Pilots call for end to ’invisible’ military flights after near crash
The head of the Danish pilots association, Lars Bjørling, has urged politicians to act quickly to ensure there isn't another incident like the one in which an SAS flight came within seconds of colliding with a Russian military plane earlier this year.
Bjørling wants the nations in the Baltic to agree that military planes should fly with their transponders on so that they are not invisible to civilian airlines.
”This is very serious. There are military aircraft flying around international airspace without a flight plan and transponder so they can only be seen via primary radar,” Bjørling told Ingeniøren newspaper.
“That’s a really bad idea and I don’t understand why they do it.”
A close call
In March, an SAS airliner came within 90 metres of a Russian Iljushin Il-20 m surveillance aircraft because the military plane was flying without an engaged transponder, which reveals aircraft to pilots and air traffic controllers alike.

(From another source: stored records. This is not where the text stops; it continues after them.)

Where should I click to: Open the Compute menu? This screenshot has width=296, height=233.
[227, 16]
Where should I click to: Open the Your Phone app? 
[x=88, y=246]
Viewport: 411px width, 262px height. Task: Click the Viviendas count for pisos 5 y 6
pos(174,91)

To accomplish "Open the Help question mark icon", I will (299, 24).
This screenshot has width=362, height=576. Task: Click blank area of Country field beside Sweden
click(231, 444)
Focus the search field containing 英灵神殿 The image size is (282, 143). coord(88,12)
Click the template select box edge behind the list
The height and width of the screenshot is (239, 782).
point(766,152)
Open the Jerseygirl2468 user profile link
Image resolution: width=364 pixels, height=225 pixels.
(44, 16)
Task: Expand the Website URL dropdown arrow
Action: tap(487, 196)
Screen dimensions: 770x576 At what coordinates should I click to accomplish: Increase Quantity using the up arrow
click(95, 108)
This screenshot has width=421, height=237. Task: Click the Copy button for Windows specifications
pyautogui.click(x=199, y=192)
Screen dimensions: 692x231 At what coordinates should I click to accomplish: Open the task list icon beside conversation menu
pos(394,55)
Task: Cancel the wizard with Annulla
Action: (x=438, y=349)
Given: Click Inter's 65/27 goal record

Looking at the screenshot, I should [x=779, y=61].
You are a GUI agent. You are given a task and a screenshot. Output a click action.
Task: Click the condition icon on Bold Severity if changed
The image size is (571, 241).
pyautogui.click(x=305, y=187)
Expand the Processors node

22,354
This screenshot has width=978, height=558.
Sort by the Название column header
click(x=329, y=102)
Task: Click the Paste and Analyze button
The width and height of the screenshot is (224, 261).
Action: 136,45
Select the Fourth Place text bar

The Swedish defence saw the Russian aircraft on its primary radar and managed to warn the SAS plane so it could avoid disaster, but Bjørling said that this method has its limitations because primary radar is not adequately accurate in ensuring elevation separation between aircraft.
There can be a 1,000 foot uncertainty, which is the generally accepted distance limit for how close aircraft can safely come into proximity of one another.
There are no publicly accessible figures on how often civilian and military aircraft meet one another in the air, but SAS said that it had experienced more encounters than usual as of late.